Compact studios between 38 and 45 sqm are standard rental stock in Al Barsha and let consistently to single professionals employed across Dubai Media City and Dubai Internet City, both within 5 km of the district. At 40.41 sqm, Azure Park's studio aligns with what the corridor's tenant pool accepts. The more decisive variable is fit-out quality and building amenities. In a district where off-plan supply has compounded since 2022, a fully fitted kitchen, functioning gym, and covered parking separate a 6.5% yielding unit from one sitting vacant at handover. Investors buying for yield should confirm the unit delivers air conditioning, white goods, and adequate storage before committing at AED 780K. Floor level and unit orientation also affect achievable rent by AED 5,000 to AED 10,000 annually in buildings of this type.
Azure Premier Development is a Dubai-registered developer active in the off-plan residential segment.
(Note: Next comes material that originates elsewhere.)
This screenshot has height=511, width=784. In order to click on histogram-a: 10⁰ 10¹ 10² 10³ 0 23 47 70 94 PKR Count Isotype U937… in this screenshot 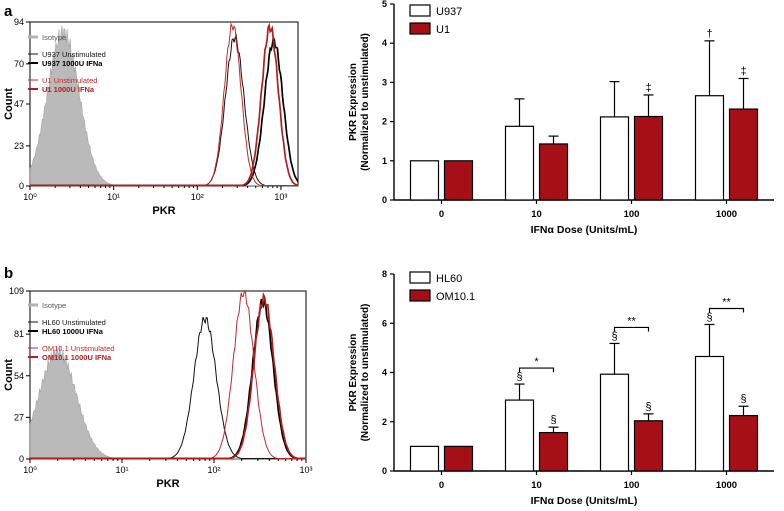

Before signing any SPA, buyers should verify the developer's completed project history through the Dubai Land Department's Oqood registration system and RERA's developer register, both publicly accessible. A developer with one or two completed projects carries materially more execution risk than an operator with a ten-project portfolio and confirmed on-time handovers. Ask your registered agent or Azure Premier Development directly for project references, escrow account details, and a current construction progress certificate. RERA mandates that off-plan sales proceeds be held in escrow accounts tied to construction milestones — confirm escrow compliance is in place and review the account balance relative to current completion percentage before paying any reservation or instalment.
A Q3 2028 target from early 2026 represents approximately 28 months of active construction. In Dubai's off-plan market, delays of six to twelve months beyond the original handover date are common, particularly from developers without an established multi-project delivery record. Buyers relying on rental income starting in 2028 should build at minimum a six-month buffer into their financial model. If your mortgage servicing cost or opportunity cost assumptions break down under a Q1 2029 actual handover scenario, this project carries unacceptable timing risk for your position. RERA escrow rules and dispute resolution mechanisms offer baseline buyer protection, but the practical safeguard is proactive due diligence — reviewing construction progress reports quarterly and maintaining direct contact with the developer rather than relying solely on agent updates.